**TASK REQUIREMENTS:**
Beginning with the line below that contains "Call (193, 1473)" and ending with the line that contains "利用規約 (24, 2434)", retype every line exactly. Pictures are not copied.

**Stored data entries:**
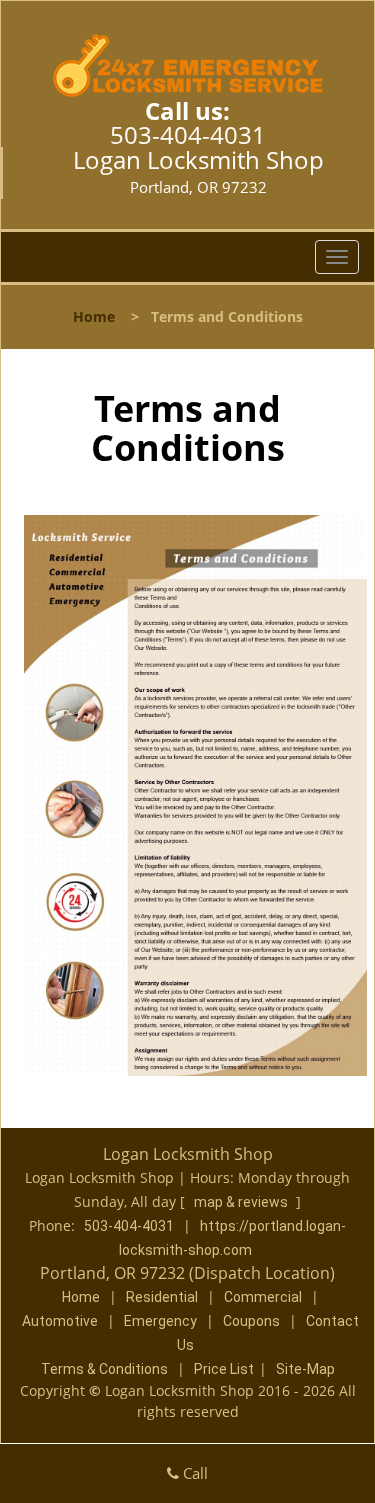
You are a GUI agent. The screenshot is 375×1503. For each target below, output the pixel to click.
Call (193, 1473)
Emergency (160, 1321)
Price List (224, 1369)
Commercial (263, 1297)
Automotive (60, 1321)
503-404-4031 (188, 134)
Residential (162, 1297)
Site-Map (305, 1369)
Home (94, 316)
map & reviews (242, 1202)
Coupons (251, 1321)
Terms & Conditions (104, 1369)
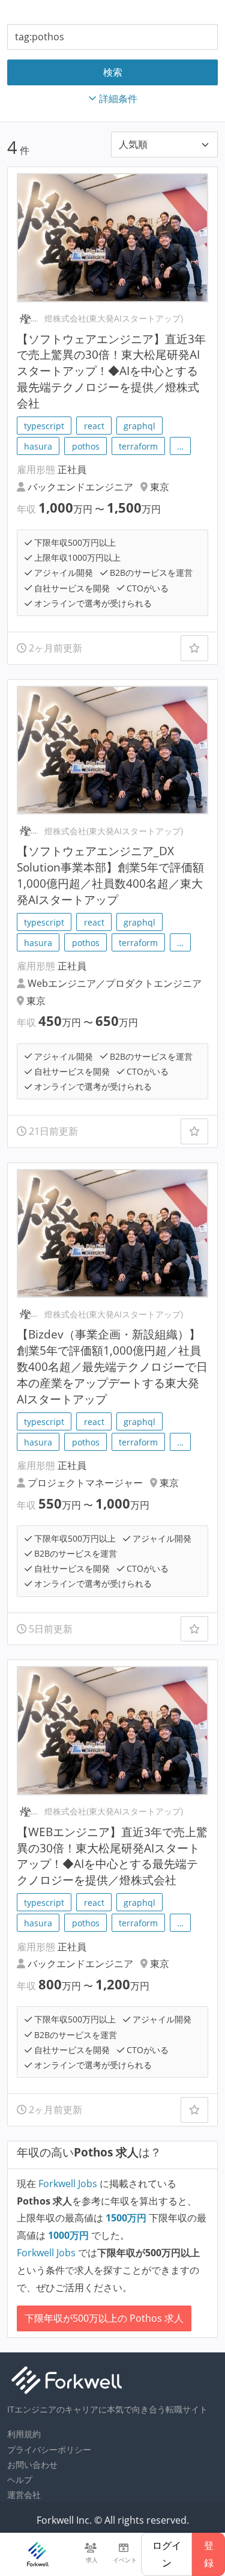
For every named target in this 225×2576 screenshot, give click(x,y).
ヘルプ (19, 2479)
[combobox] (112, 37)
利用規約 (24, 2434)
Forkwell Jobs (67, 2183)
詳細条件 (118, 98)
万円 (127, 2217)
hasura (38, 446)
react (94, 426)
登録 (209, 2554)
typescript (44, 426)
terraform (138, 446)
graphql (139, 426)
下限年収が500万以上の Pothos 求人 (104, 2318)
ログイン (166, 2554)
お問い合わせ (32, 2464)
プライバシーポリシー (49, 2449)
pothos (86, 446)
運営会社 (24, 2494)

**OUTPUT BELOW:**
Call (193, 1473)
Emergency (160, 1321)
Price List (224, 1369)
Commercial (263, 1297)
Automotive (60, 1321)
503-404-4031 (188, 134)
Residential (162, 1297)
Site-Map (305, 1369)
Home (94, 316)
map & reviews (242, 1202)
Coupons (251, 1321)
Terms & Conditions (104, 1369)
For every named target in this 225×2576 screenshot, give click(x,y).
ヘルプ (19, 2479)
[combobox] (112, 37)
利用規約 (24, 2434)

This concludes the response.